Personne ne peut être une partie intégrante du psychisme de quiconque. Mais le narcissique n’a pas surpassé l’étape de la « séparation/individuation » dans son enfance. Il confond donc les « objets mentaux internes » avec les objets externes, les êtres humains réels. En tant que son « objet interne », il ne voit pas donc que vous avez votre propre existence, vos propres désirs et valeurs, vos frontières psychos affectives et vos besoins fondamentaux… Sans tenir compte de vous, il vous modèle à sa façon pour que vous deveniez à la fois « l’extension » de son identité et son « objet primaire ». C’est-à-dire la maman intériorisée et clivée sur laquelle il va vomir son chaos émotionnel. Il adopte alors les stratégies de manipulation suivantes :

  • Il vous fait douter de vous-même en minimisant la gravité de la situation.
  • Il invalide vos protestations et votre colère. Il vous invalide tout court…
  • Par son « discours induit », il vous persuade que vous protestations ne sont que votre point de vue, alors que vous parlez des situations factuelles.
  • Il nie les faits ou il justifie ses comportements, à moins qu’il ne réponde même pas parce qu’il ne les connaît pas ou ne les voit pas. Ce qui est fréquent.
  • Il vous oppose le silence et ne vous laisse aucune possibilité de communiquer ou de commencer avec lui une discussion d’adulte à adulte.
  • Ou bien, il vous méprise et vous dit : « Tu n’es jamais contente ! »
  • Il vous compare à quelqu’un d’autre ou évoque un état psychologique défaillant pour vous désigner comme inférieure à lui.
  • Ou encore, il vous fait passer pour un fou ou pour une folle et il vous dit : « Va te faire soigner. Je ne suis pas ton infirmier psychiatrique. »
  • Il tourne très astucieusement vos phrases contre vous, ou se sert de la moquerie et du sarcasme, car son meilleur instrument est son discours induit.
  • Il crée le fantasme inconscient de contrôle. Il se dit inconsciemment : « C’est moi qui contrôle tes réactions. Si tu me rejettes, c’est moi qui ai généré ta réaction. »

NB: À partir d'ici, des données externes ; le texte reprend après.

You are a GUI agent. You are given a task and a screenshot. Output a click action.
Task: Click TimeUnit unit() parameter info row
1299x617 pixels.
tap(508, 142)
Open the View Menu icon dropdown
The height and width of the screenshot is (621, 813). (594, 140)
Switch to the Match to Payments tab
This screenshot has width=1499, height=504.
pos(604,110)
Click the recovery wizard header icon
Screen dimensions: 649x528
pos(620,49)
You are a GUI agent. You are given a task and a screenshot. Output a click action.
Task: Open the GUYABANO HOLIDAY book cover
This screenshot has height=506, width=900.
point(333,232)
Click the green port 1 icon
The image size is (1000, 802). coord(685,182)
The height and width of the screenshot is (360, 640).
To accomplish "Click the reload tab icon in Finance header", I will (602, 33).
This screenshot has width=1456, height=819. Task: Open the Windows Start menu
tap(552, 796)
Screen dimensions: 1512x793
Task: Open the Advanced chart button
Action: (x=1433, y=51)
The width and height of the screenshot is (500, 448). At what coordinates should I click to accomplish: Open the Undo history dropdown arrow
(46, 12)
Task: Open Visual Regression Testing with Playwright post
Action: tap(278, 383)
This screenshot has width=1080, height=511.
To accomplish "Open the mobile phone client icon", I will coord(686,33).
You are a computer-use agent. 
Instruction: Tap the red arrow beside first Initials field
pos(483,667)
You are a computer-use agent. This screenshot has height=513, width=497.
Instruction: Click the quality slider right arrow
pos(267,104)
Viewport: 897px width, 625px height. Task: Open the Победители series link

Si votre capacité de respecter vos besoins et vos limites est restreinte, vous lui permettez de faire de vous ce qu’il veut. Au nom de l’amour, vous vous suradaptez. C’est ainsi que s’établit une liaison symbiotique et traumatique entre vous et lui.
En raison de votre peur de séparation, de votre urgence de fusion et de votre besoin de vous structurer à partir d’une relation de couple, vous devenez ce que le narcissique veut que vous « soyez ». Comme un écho, vous répétez ou imitez ce qu’il dit et vous allez dans sa direction. Concrètement, s’il a une dépendance à l’alcool, aux drogues, aux jeux d’argent, vous adhérez à ses comportements. Ou bien, vous essayez de le « guérir ». Vous acceptez ses besoins compulsifs et répondez à ses besoins fondamentaux. Vous travaillez dur pour lui/elle. Vous lui donnez votre maison, lui offrez des cadeaux et tout ce qu’il/elle veut. Vous prenez en charge les dépenses de ses vêtements et chaussures, payez les restaurants et divertissements. Vous achetez les voiles de son bateau ou son équipe de ski, et si possible, vous payez ses dettes. Vous faites les courses, cuisinez les repas, nettoyez la maison.
Vous créez l’idée qu’il y a de la solidarité, de la complicité ou de l’intimité dans votre couple, alors que votre narcissique agit en sens inverse et vous utilise en acceptant votre suradaptation et tout ce que vous lui donnez. Il vous néglige, vous maltraite et vous traite avec une froide indifférence. Ses conduites redondantes génèrent en vous une grande souffrance chronique. Mais vous continuez à jouer le rôle de mère nourricière, de souffre-douleur, de domestique, d’esclave, de victime, d’objet exploitable à volonté… Votre suradaptation à ce premier type d’abus, est proportionnelle à votre incapacité à établir vos limites psychoaffectives. En croyant que la seule façon d’aimer, est d’accepter ce type de relation dysfonctionnelle, vous manquez du discernement et du recul suffisants pour éviter de tomber dans le piège infernal dans lequel votre propre vide psychoaffectif et votre manque d’amour, issus du traumatisme émotionnel de l’enfance, seront constamment confirmés.

Vous intériorisez le programme que votre narcissique vous impose et vous restez dans une « zone de confort » où vos limites psychoaffectives n’existent pas. Vous incorporez son test délirant dans votre système et lui permettez de vous négliger, de vous ignorer, de vous raviser, de vous traiter avec dédain… Telle est la « convention ». Le narcissique invalide vos émotions et vous régressez en âge au point de vous sentir coupable des traitements qu’il vous inflige !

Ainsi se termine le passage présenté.